How To Build an AI Chatbot
We sat down with VienerX Generalist, Bill Lioreisis and CEO Wayne Viener to discuss the process of creating an AI chatbot. Wayne has been working on bringing a “CPA character” named Hal to life using ChatGPT tools.
Hal Brenner is a 68-year-old accountant who was born in the Philadelphia area. When he was 10, his family moved to Miami Beach, and as a teenager, they relocated to Manhattan. After attending college at Georgetown University in D.C., he settled in Northern Virginia, where he married his wife, Ella, and they raised two kids. Today, Hal is retired and living the good life hitting golf balls in Boca Raton, Florida.
If you ask him anything about his life, he’ll be happy to tell you. About how he grew up an New York Giants fan, but after graduating from Georgetown in 1979 and living in the D.C. area for years, he eventually switched over to being a Commanders fan. Although he’ll fully admit, when the two teams play, he is torn.
About his kids, Rachel, a lawyer in New York, and David, working in tech finance in Silicon Valley, who are the pride and joy of his life. If you spend some time talking to Hal, it’s not a stretch to feel like he’s a real, witty, Grandpa who is enjoying the fruits of retirement.
Except Hal isn’t real. He’s an AI persona built using ChatGPT (technically, a GPT). VienerX’s Wayne Viener spent months working on him, and was later joined on the project by Bill Lioreisis. This is the story of how Hal came to life.
Beginnings
This project started very differently than its current form. Wayne, who has spent much time learning about the cutting edge of AI, decided it would be an interesting challenge to develop an AI bot to help with financial questions. Wayne didn’t just want the bot to be a boring financial GPT though, he wanted to give it personality, and he wanted him to have persistent memory, the technical term for the ability to remember what you tell him last time. That eventually became Hal.
From there it developed further. Over the course of the next few months, Wayne, who was joined by Bill, began to conceptualize the idea as something that could be marketed to customers.
The Story Side
The story, the actual personality, was Wayne’s doing. He compares it heavily to story writing, something he has a lot of experience in through his second career as a sports journalist. Those who know him can see the personal touches in Hal. The Philadelphia in his background mirrors Wayne’s older son, Jordan’s years living in the city. While Hal’s current home in Boca is where Wayne’s mother has lived off and on since 1982.
When writing the details for Hal’s story, one thing that Wayne was very careful about was pouring enough detail into Hal that he would be perceived as a real person. He estimates that there are several thousand words put into creating the background of Hal’s personality. That said, even with putting all the effort in, one thing the team emphasized was stress testing it.

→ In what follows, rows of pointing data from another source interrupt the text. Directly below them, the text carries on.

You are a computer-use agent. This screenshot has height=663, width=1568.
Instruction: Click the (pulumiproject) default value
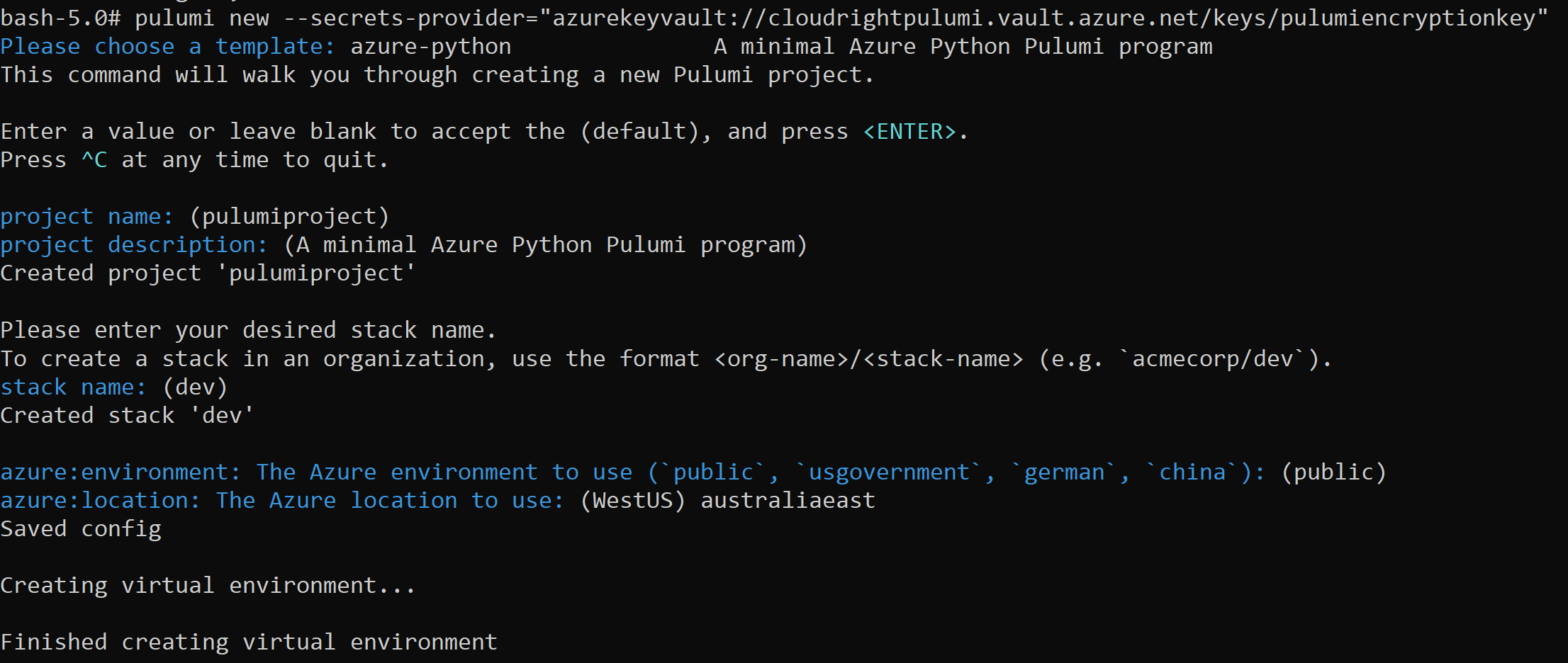tap(289, 217)
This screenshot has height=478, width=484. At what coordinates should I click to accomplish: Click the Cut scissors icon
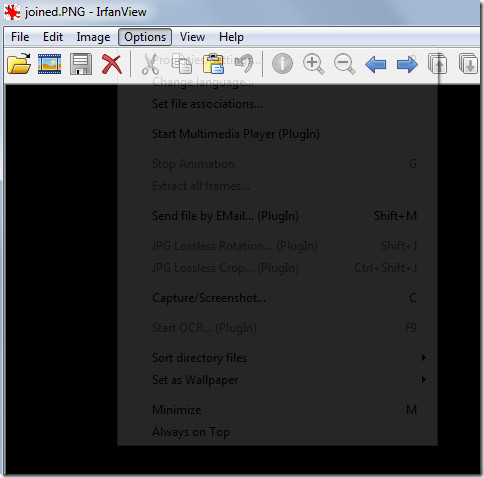(150, 64)
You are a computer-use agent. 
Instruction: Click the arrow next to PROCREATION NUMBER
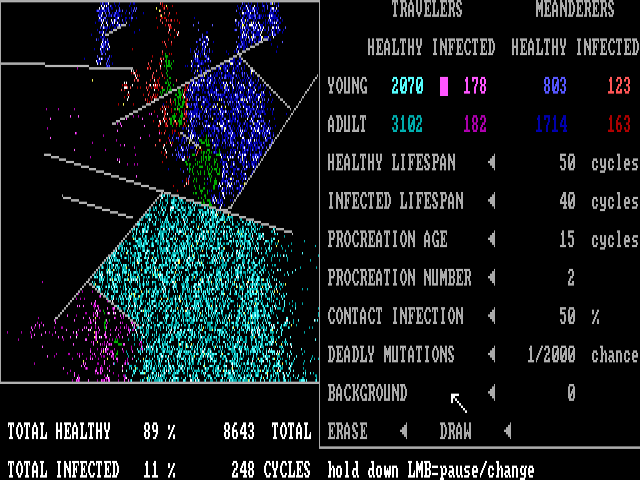[x=491, y=278]
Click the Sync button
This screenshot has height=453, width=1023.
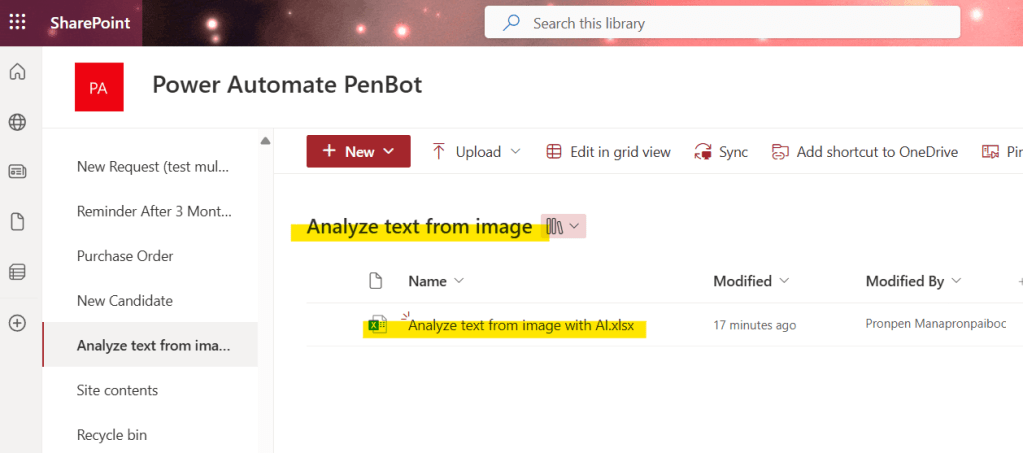tap(721, 152)
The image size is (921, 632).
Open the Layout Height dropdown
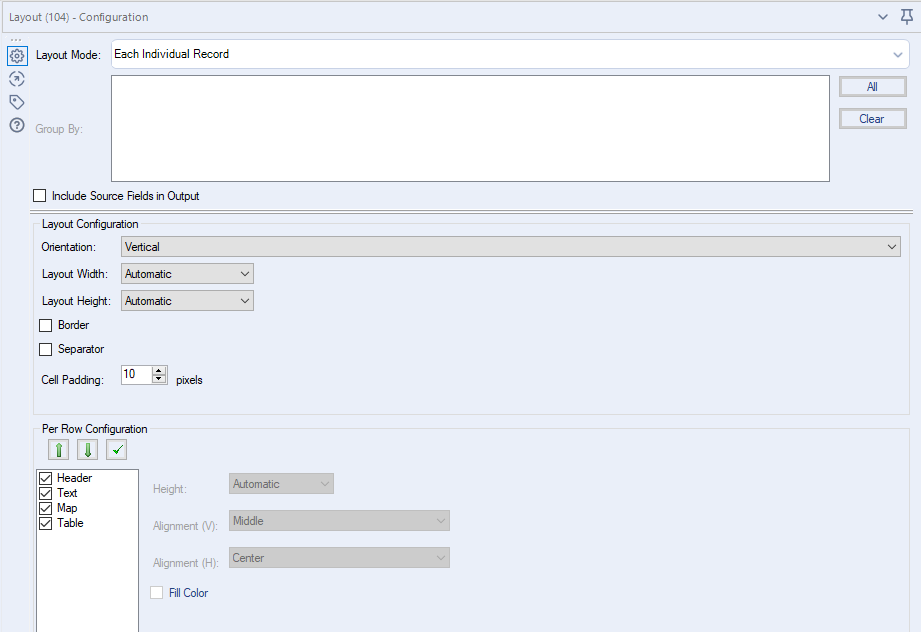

Most AI tools are based on Large Language Models (LLMs). LLM AI has a tendency to do what is called, “hallucinating.” Not in the human sense, although similar. Hallucinating in this sense, is having the GPT generate a piece of false information and presenting it as factual. This can be because of technical failures or other reasons. These hallucinations can be difficult to discern from the truth, particularly if you as the user don’t already know what the answer is. For this reason, as ChatGPT itself always says at the bottom of the screen, it is always critical to verify important information. If you are suspicious of the information that your doctor gave you, you seek a second opinion. People must be willing to take that same level of skepticism, perhaps more, with their AI agents.
Another common thing that had to be worked out with testing was consistency of answers. A simple question like “where do you live?” can easily be inconsistently answered, particularly when Hal has “lived” in five locations throughout his life. Like any other AI source, it is important to always double check information when using even a specialized bot.
The Technical Side
ChatGPT, the tool behind Hal, allows developers to access an Application Programming Interface (API). Think of the API as the “vanilla” version of ChatGPT. When a user interacts with ChatGPT using their account, they’re effectively customizing it with their own data. This same philosophy applies when designing customer AI bots, albeit, with more steps.

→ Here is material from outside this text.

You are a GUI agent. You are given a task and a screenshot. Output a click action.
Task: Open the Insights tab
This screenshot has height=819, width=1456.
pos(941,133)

For Hal, the goal was to have the AI remember specific details and use them in every interaction, this is known as persistent memory. Achieving that required a process called “wrapping”, building a structure for the GPT’s memory to live in. This was no small task. The logic of AI memory is complex. For example, the developers had to program it so that after each interaction, Hal could access relevant portions of memory and summarize them accurately in about 100 words. This foundation is what allows Hal to function as a consistent and believable persona.
The Future of Hal
Hal is close to being ready for prime time. The team at VienerX learned a lot throughout his development and will soon be ready to build AI bots for customers. When asked how this story should end, Hal itself responded, “Technology may do the math, but it’s human judgment that gives it meaning. I’m here to keep that judgment alive — just faster, clearer, and maybe with a little more Boca charm.”